Indiscutibili le doti di Jordan come giocatore, un po’ meno quelle da general manager e l’esempio di Brown è il più lampante.

Il giovane Kwame decide di saltare il college per entrare nella Lega direttamente dal liceo, il draft del 2001 è uno dei più poveri a livello di talento (ricordato per essere il draft con il più alto numero di giocatori proveniente dall’high school) ed MJ punta su di lui, fisicamente più pronto di Chandler e più adatto all’ambiente rispetto all’europeo Gasol.

Mai scelta fu più sbagliata, Brown tiene una media imbarazzante in qualsiasi statistica durante l’anno da rookie e da subito si nota quanto la sua attitudine non appartenga a quella della NBA.

Lo stesso Jordan da compagno di squadra, si accorse dei deficit del ragazzo. Negli anni successivi le cose non miglioreranno, anzi Kwame non arriverà mai a giocare 82 partite e stagione dopo stagione il suo ruolo sarà solo quello di guadagnare soldi, scendendo in campo un numero esiguo di volte. 

2. Anthony Bennett

10 anni dopo LeBron James, i Cavaliers erano certi che con l’ennesima prima scelta avrebbero ricostruito e sarebbero tornati grandi.

Per fortuna il Re tornò l’anno successivo sbarazzandosi anche di Anthony Bennett. Anche questo Draft non prometteva granché e la scelta cadde su un giocatore fisico e apparentemente utile a livello difensivo.

Quattro stagioni in NBA, l’ultima nel 2016-17, nemmeno una volta a quota 60 partite e numeri a dir poco orrendi. Kwame Brown in confronto potrebbe prendere lezioni da Bennett, considerati due tra i più grandi errori fatti durante un draft NBA.
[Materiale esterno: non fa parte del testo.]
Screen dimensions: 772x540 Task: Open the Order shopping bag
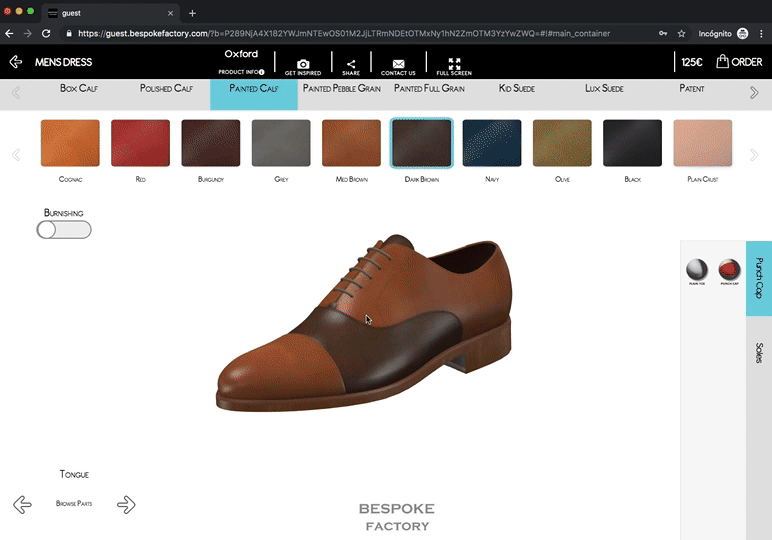pyautogui.click(x=739, y=62)
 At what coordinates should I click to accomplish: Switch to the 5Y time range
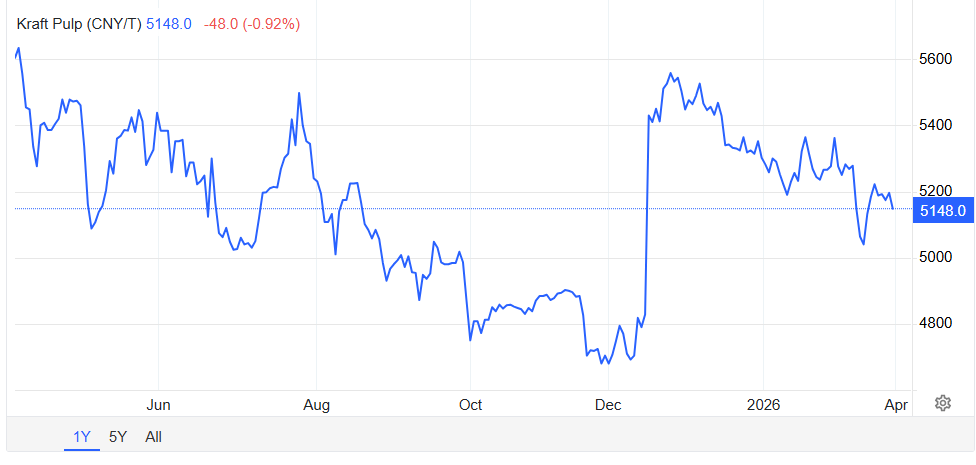tap(118, 437)
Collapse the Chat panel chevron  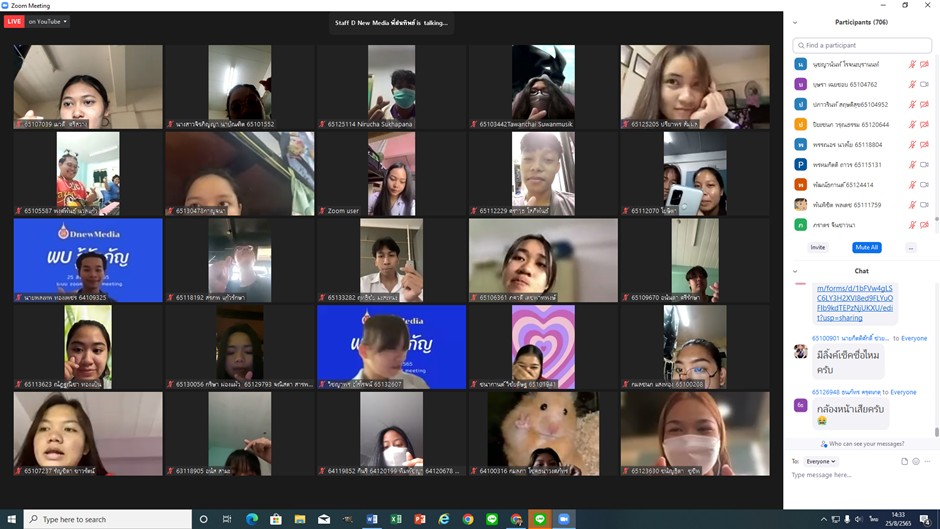[x=795, y=271]
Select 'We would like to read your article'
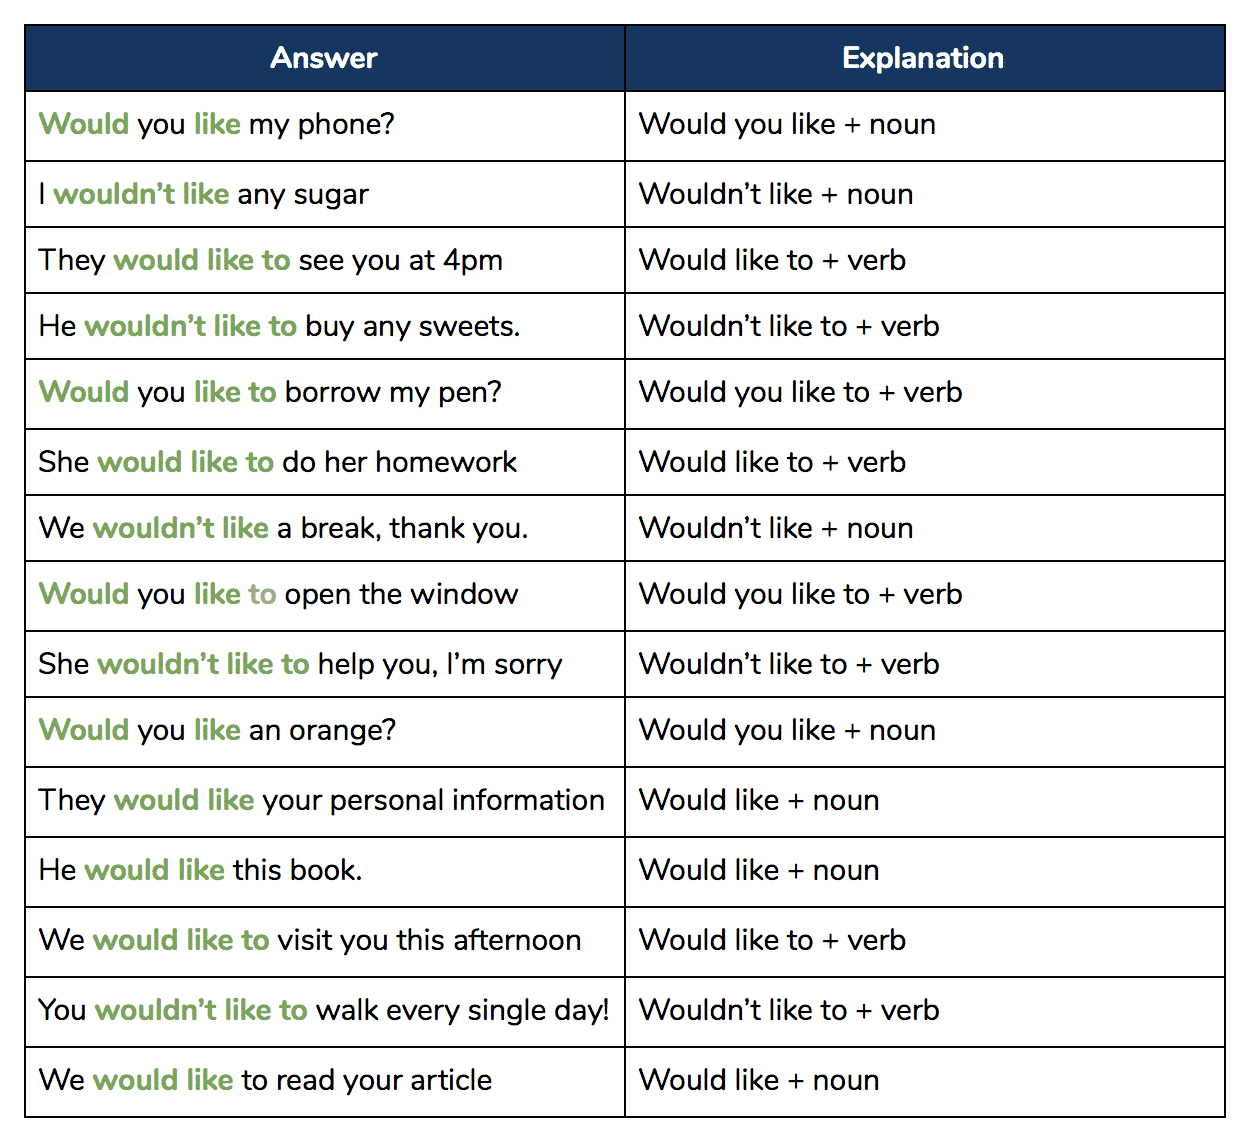 pyautogui.click(x=324, y=1081)
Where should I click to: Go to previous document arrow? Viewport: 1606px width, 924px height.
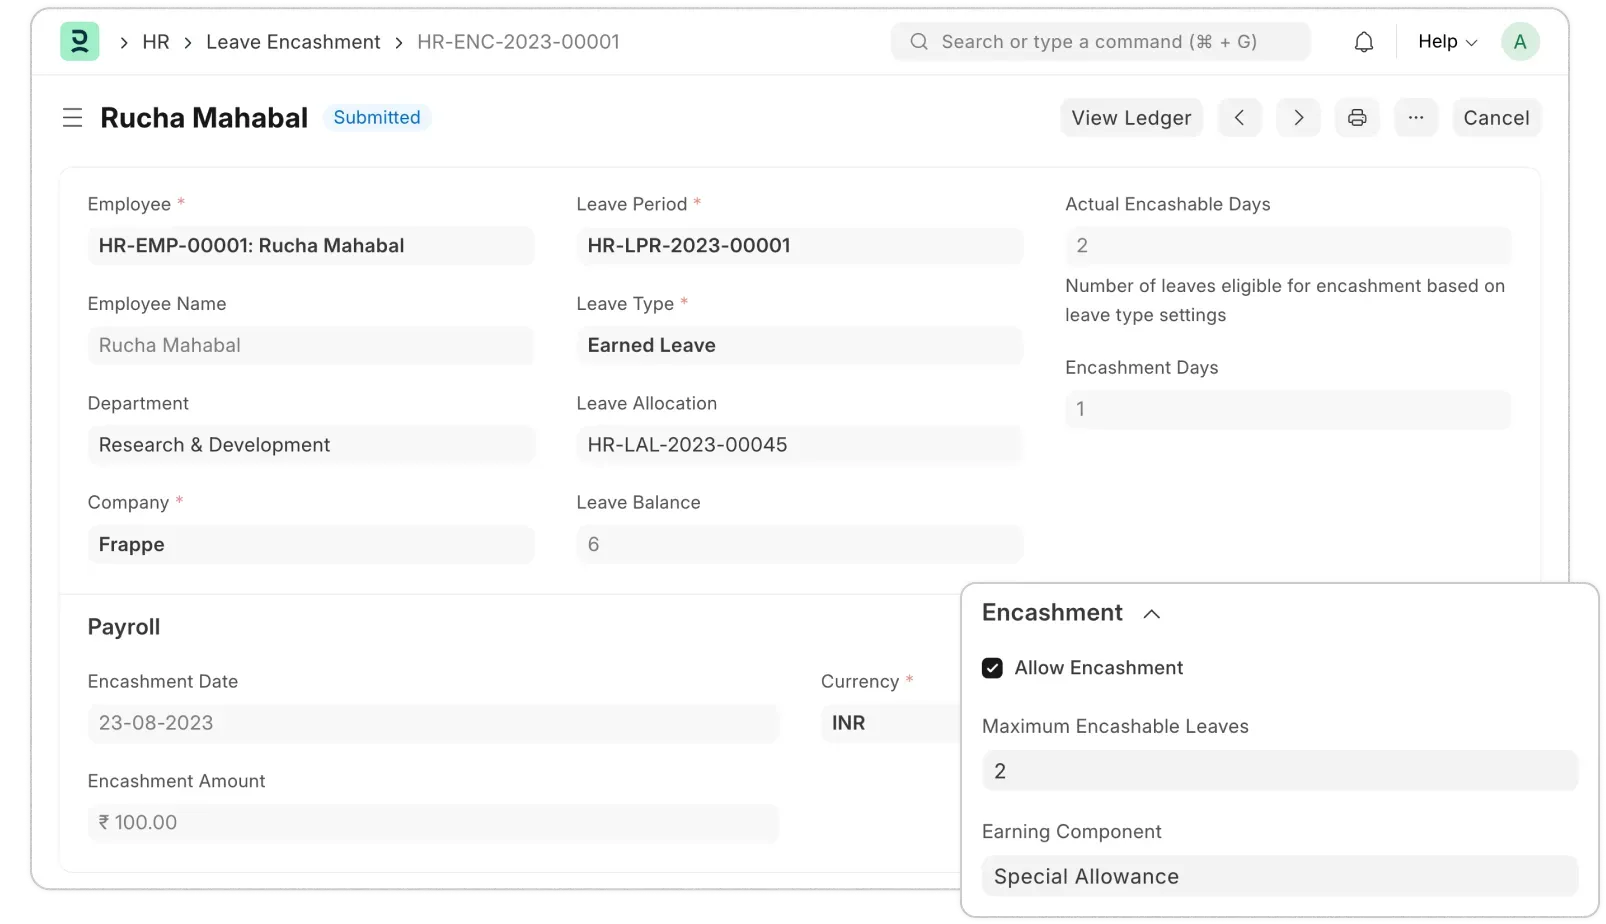(x=1239, y=118)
La sua carriera ha avuto una piccola svolta con l’Eurolega vinta in maglia Fenerbahce e le poche partite in G-League gli hanno fruttato qualche possibilità di rimanere nei radar. Anthony a 27 anni ha ancora una carriera davanti, ma il suo destino sembra segnato e il professionismo un’oasi davvero lontana.

1. LaRue Martin

La scelta più combattuta, difficile dire chi meritasse di più il primo posto di questa terribile classifica, abbiamo scelto per la storia, concedendo a Bennett ancora qualche anno prima di mettersi ex-aequo con LaRue.

Il signore in questione nel 1972 viene scelto dai Trail Blazers alla numero uno (se siete stati attenti ricorderete la liaison con Greg Oden), snobbando Julius Erving e Bob McAdoo.
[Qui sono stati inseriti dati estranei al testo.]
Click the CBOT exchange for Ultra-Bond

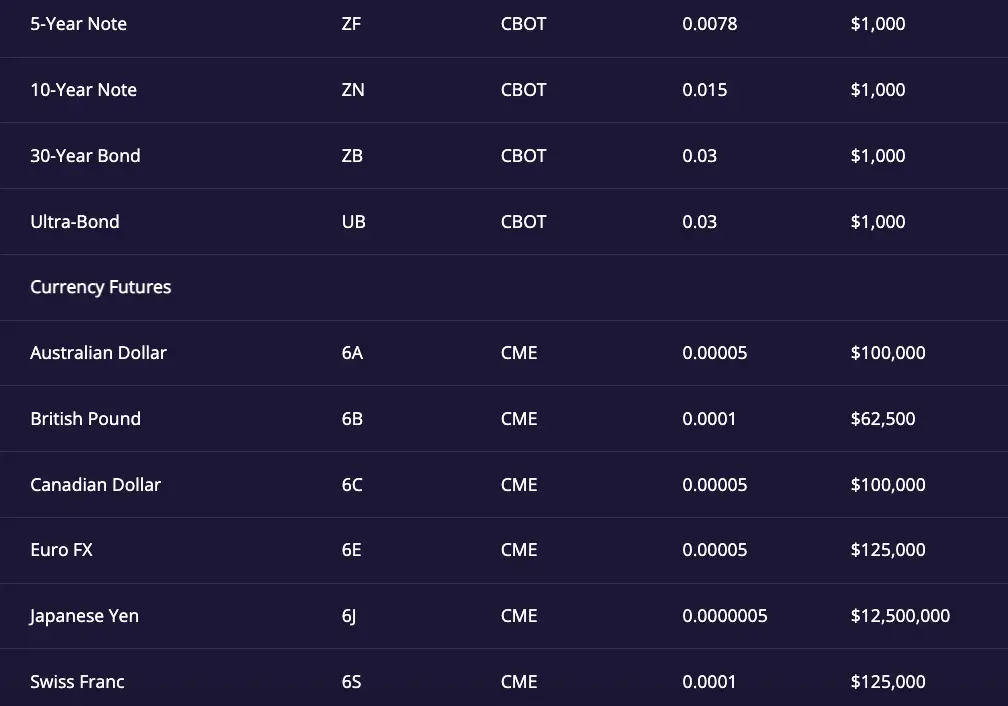pyautogui.click(x=523, y=222)
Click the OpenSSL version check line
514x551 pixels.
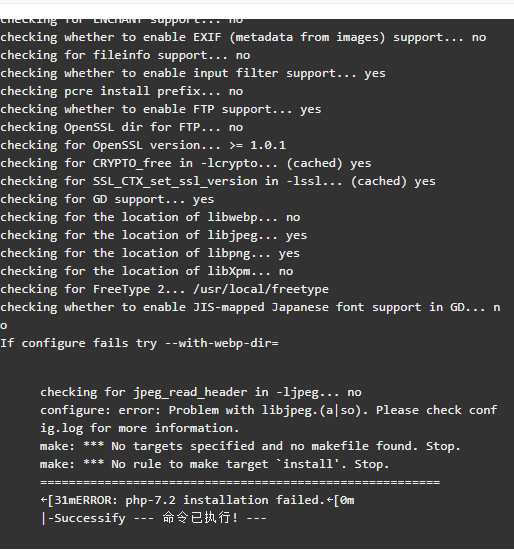click(x=143, y=145)
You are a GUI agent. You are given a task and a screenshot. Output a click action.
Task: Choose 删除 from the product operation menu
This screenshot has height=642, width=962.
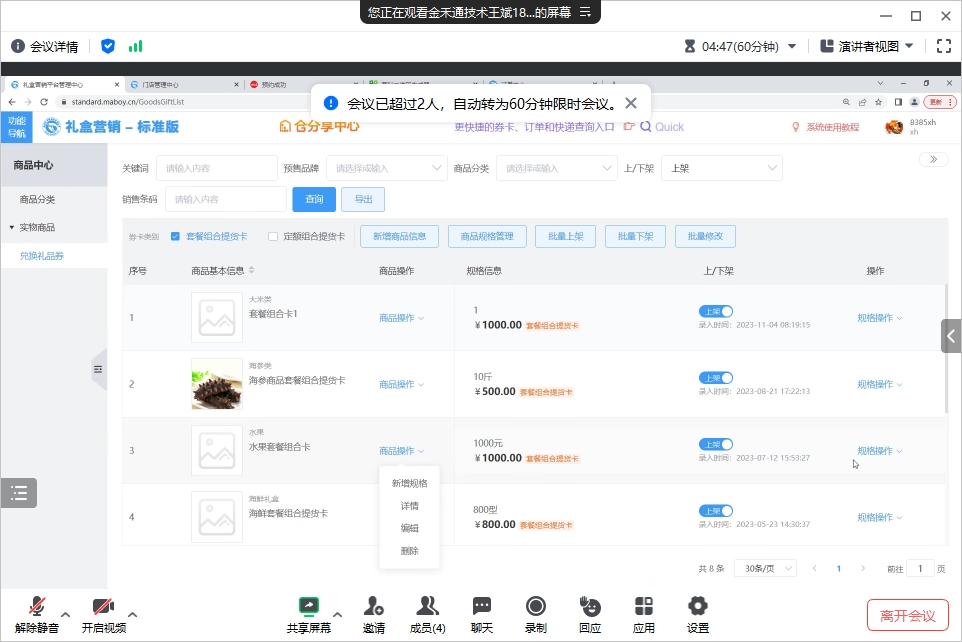[409, 551]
I numeri al college erano impressionanti e gli scout basandosi su questi, non esitarono. La sua carriera si spense all’istante, solo quattro stagioni giocate in NBA, una peggiore dell’altra: 12 minuti di media nell’anno da Rookie con 4 punti di media e altrettanti rimbalzi; l’anno successivo un disastro simile.

Nel 1974 con Bill Walton scelto alla numero 1, LaRue venne totalmente eclissato ed evitato da coach Wilkens, alla fine della stagione 1975-1976 fu scambiato ai Supersonics, con cui non scese in campo nemmeno per 1 secondo.
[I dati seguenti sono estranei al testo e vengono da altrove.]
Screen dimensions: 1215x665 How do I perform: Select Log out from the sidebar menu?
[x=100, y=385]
Martin ci provò nel 1977 con i Cavs, nel 1978 con i Bulls, ma nessuno gli concesse spazio, risolvendogli il contratto poco prima dell’inizio della stagione.

Smise col basket e iniziò a lavorare per la Nike ed in seguito per UPS, per sua stessa testimonianza l’essere stato scelto con la numero uno e poi non considerato fu un colpo troppo grosso da digerire, ma la sua vera fortuna fu quella di andare avanti, rendendosi conto che la NBA e la pallacanestro non erano alla sua portata.

LaRue Martin è considerato la peggior prima scelta di sempre ed insieme a Greg Oden nel 2007 e a Sam Bowie nel 1984 (colui che venne scelto alla n.2, cioè prima di Michael Jordan), sono le 3 peggiori scelte che i Portland Trail Blazers potessero intraprendere nella storia dei loro draft.